All numeric columns are coerced with pd.to_numeric(errors='coerce'),
which converts any non-parseable cell (empty, text artefacts) to
NaN instead of raising an error. European decimal commas
(e.g. 1,5) are replaced with periods before coercion.
2.2 Boolean parsing of is_post_feed
The column accepts TRUE / FALSE (case-insensitive)

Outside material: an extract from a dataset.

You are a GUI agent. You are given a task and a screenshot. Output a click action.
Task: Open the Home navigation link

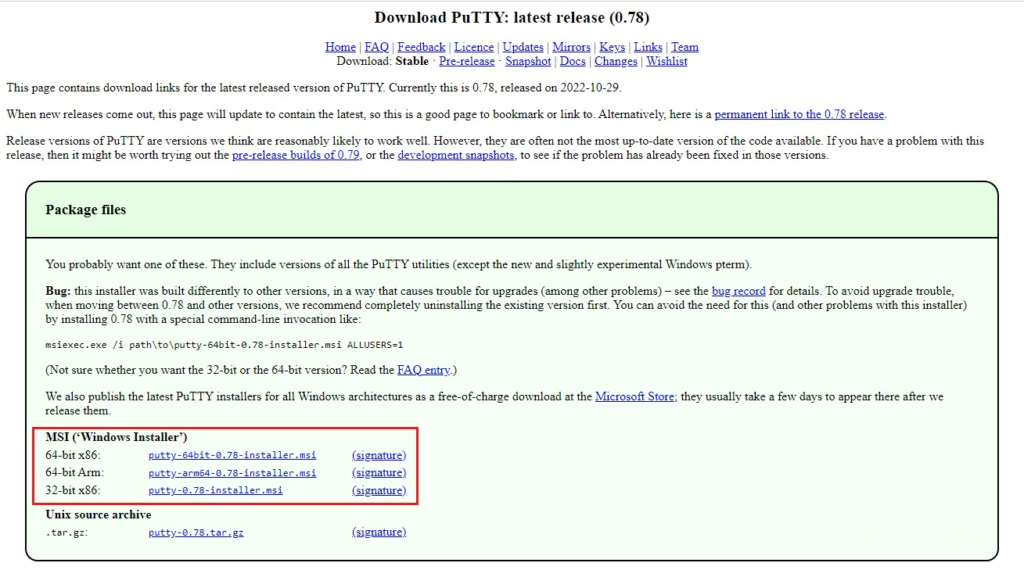[x=340, y=47]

or 1 / 0. Any other value is treated as
False.
2.3 Cytometry forward-fill
GFP and TMRM intensities are per-cell measurements. When a feed
is performed, the medium volume increases but the cells are the same — so
the fluorescence intensity is unaffected by dilution. To avoid spurious
NaN values at post-feed rows, the last valid pre-feed reading
within each Clone × Replicate group is propagated forward
(ffill) to the corresponding post-feed row.
2.4 Sorting
The DataFrame is sorted by Clone → Rep → t_hr to guarantee
that consecutive rows within a group are chronologically ordered before any
interval calculation is performed.
3. Batch vs fed-batch: the is_post_feed logic
In a batch culture the volume does not change,
so all rows have is_post_feed = FALSE and every consecutive pair
of timepoints is used for calculations.
In a fed-batch culture, a bolus of
concentrated medium is added at one or more timepoints. The cell counter is
typically run before and after each feed at the same
nominal time, producing two rows at the same t_hr:
| t_hr | is_post_feed | VCD |
Vol_mL | Glc_g_L | Meaning |
| 72 | FALSE |
2.1×10⁶ | 18.0 | 3.2 |
Sample taken before adding feed |
| 72 | TRUE |
1.8×10⁶ | 21.0 | 5.5 |
Sample taken after adding feed — diluted concentrations, larger volume |
| 96 | FALSE |
3.5×10⁶ | 19.8 | 4.1 |
Next regular sample |
Why skip the pre→post interval? The apparent change in
glucose (or any diluted metabolite) between the pre-feed and post-feed rows
at t = 72 h is caused entirely by medium addition, not by cellular
activity. Including this interval would overestimate consumption or production
rates. Clonalyzer therefore skips any interval where the current row
has is_post_feed = TRUE and the previous row has
is_post_feed = FALSE.
All other transitions — including post-feed → next pre-feed — are used
normally, because the volume accounting ($S \times V$) in the mass balance
corrects for any remaining dilution effect.
4. Kinetic calculations
All kinetic parameters are computed interval-by-interval between consecutive
timepoints within each Clone × Replicate track. Two independent calculation
paths exist depending on whether culture volume data are available.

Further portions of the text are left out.